Provided information.
────────────────────────────────────────
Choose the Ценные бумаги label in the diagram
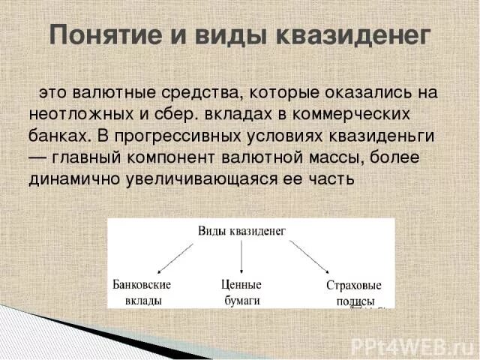point(241,292)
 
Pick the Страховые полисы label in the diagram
point(354,293)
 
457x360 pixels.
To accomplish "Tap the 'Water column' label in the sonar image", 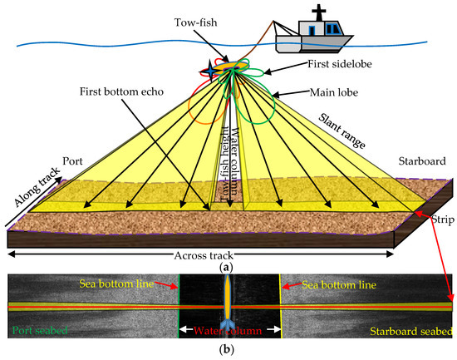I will (229, 333).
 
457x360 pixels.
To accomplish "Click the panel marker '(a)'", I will (228, 268).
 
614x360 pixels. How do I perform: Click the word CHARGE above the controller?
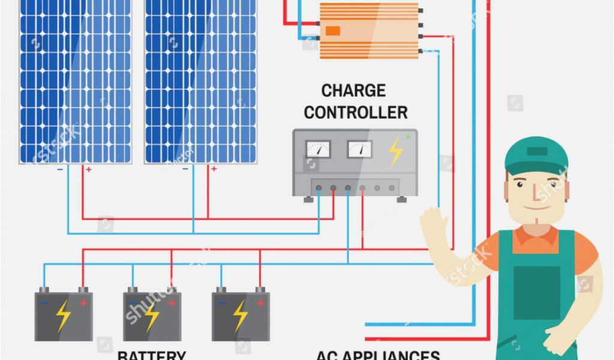[x=353, y=91]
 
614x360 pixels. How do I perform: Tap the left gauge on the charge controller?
[x=318, y=149]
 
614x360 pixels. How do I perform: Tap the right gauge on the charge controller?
[x=360, y=149]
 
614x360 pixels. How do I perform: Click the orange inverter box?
[x=369, y=30]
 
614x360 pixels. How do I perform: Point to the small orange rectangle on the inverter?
[x=333, y=31]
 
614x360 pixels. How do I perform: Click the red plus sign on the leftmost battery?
[x=83, y=303]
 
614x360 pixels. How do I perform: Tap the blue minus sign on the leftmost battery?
[x=44, y=303]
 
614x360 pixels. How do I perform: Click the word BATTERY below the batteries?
[x=152, y=355]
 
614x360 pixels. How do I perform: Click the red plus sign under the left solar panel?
[x=89, y=170]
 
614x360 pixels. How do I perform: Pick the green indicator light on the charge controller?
[x=408, y=137]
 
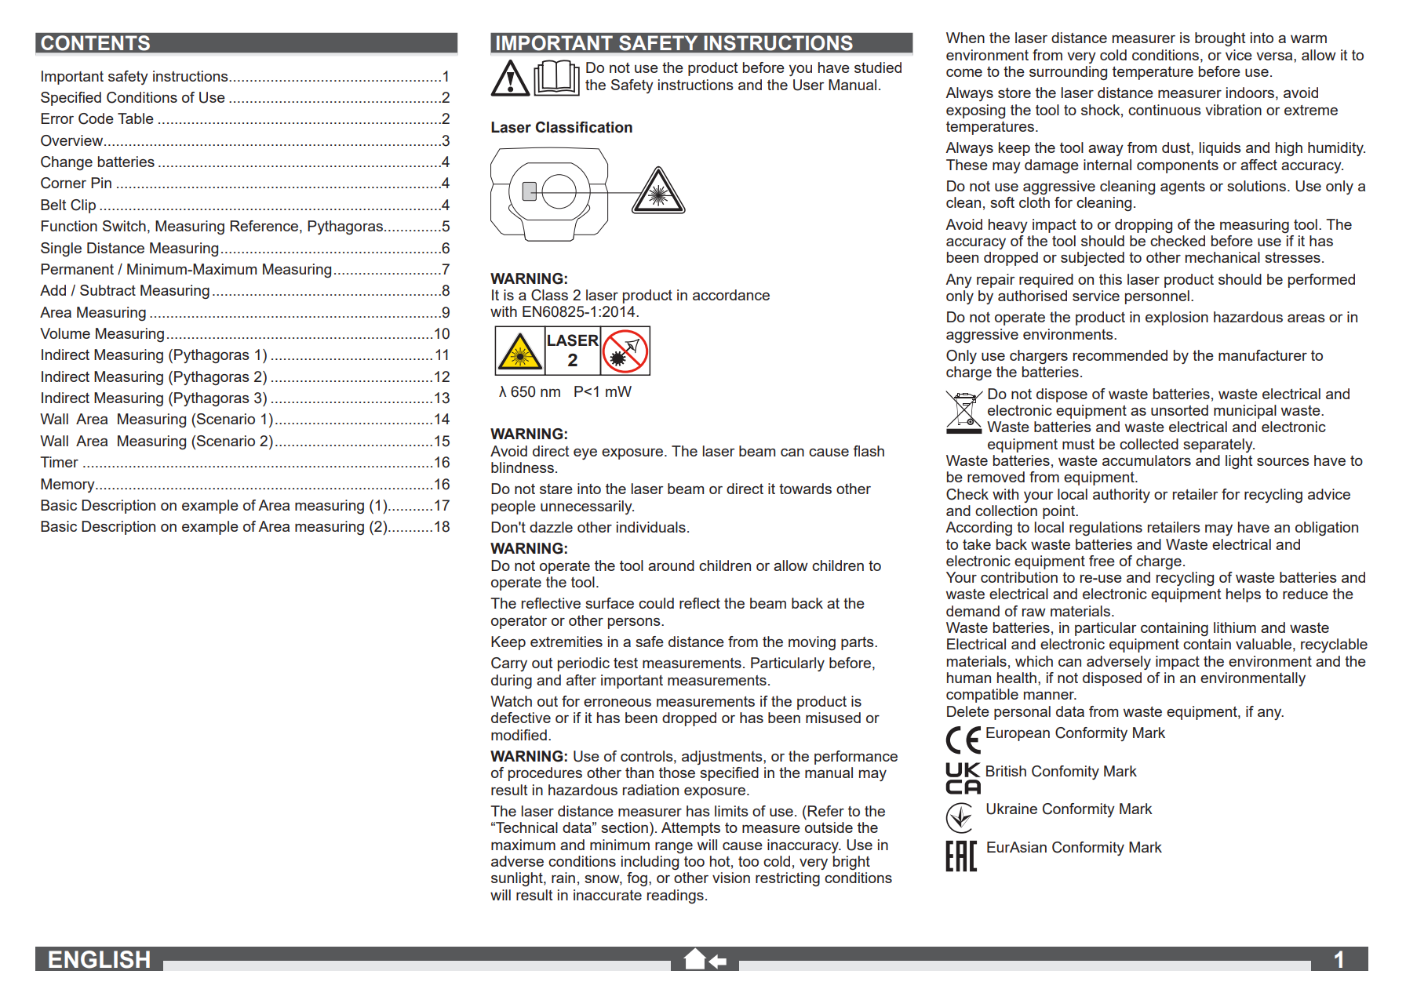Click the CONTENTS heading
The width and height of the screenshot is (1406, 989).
pos(96,43)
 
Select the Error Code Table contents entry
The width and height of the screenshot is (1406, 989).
pos(97,119)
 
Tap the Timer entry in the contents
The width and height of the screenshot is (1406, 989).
pos(60,463)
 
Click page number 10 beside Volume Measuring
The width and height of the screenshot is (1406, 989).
pos(442,334)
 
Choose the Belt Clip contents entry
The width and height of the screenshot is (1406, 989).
pos(68,205)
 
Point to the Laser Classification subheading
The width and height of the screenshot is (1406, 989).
pos(561,128)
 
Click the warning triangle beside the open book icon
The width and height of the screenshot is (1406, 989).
pos(510,78)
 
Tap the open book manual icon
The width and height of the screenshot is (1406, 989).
pos(556,78)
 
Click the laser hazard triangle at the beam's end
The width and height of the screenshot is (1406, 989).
pos(659,193)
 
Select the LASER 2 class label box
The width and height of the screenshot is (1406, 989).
pos(572,351)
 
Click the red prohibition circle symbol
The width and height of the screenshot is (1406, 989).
pos(625,351)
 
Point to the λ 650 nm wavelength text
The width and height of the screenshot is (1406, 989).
pos(530,392)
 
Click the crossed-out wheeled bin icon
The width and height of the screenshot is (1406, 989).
pos(963,412)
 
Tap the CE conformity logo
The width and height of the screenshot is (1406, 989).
pos(963,740)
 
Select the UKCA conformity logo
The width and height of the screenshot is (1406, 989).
pos(963,778)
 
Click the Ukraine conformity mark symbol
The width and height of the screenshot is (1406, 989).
pos(960,818)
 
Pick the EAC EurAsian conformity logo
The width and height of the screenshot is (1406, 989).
pos(961,856)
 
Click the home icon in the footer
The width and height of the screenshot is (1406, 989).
pos(695,958)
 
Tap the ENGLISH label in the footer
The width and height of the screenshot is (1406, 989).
pos(99,959)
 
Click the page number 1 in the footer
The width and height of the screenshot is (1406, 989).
pos(1339,959)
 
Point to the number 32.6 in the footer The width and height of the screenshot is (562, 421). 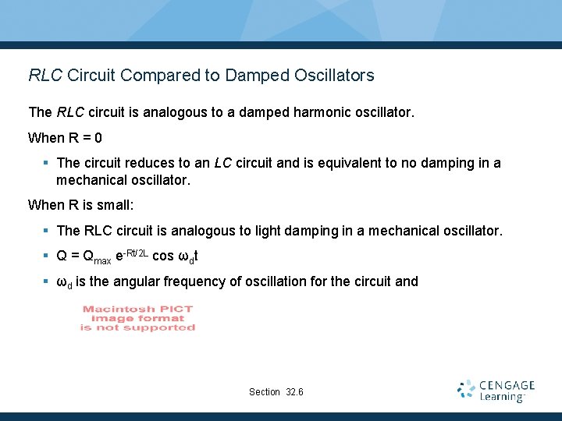(295, 391)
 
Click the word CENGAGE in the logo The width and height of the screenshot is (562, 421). (507, 385)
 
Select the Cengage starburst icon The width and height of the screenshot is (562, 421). (466, 389)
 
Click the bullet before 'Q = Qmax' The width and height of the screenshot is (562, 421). (47, 256)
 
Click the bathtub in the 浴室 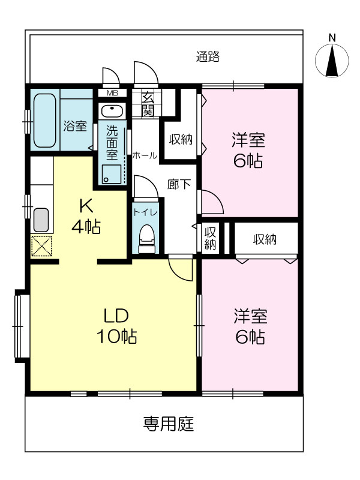point(44,120)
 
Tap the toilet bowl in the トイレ point(146,239)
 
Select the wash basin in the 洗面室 point(112,111)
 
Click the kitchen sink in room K point(41,220)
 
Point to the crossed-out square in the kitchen point(41,246)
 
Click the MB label point(112,94)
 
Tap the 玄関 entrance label point(147,104)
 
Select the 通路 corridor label point(208,56)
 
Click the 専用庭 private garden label point(169,424)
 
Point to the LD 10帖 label point(116,326)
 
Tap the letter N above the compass point(332,38)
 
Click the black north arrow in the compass point(332,61)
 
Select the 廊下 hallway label point(179,184)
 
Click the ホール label point(145,155)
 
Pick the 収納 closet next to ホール point(181,140)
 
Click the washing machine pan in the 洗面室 point(112,175)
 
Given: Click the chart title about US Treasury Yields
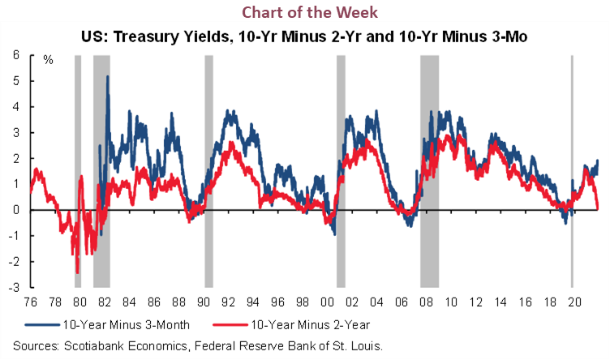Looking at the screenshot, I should [x=304, y=36].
────────────────────────────────────────
Written task. Rescale the entries from the very first line through the line containing "point(354,293)", both ends included. Repeat those lines with their requests, multiply every coordinate in the answers by 2.15, round each result to a whole number with halves going up, and leave out the pictures.

Solution for this exercise.
Choose the Ценные бумаги label in the diagram
point(518,628)
 
Pick the Страховые полисы label in the diagram
point(761,630)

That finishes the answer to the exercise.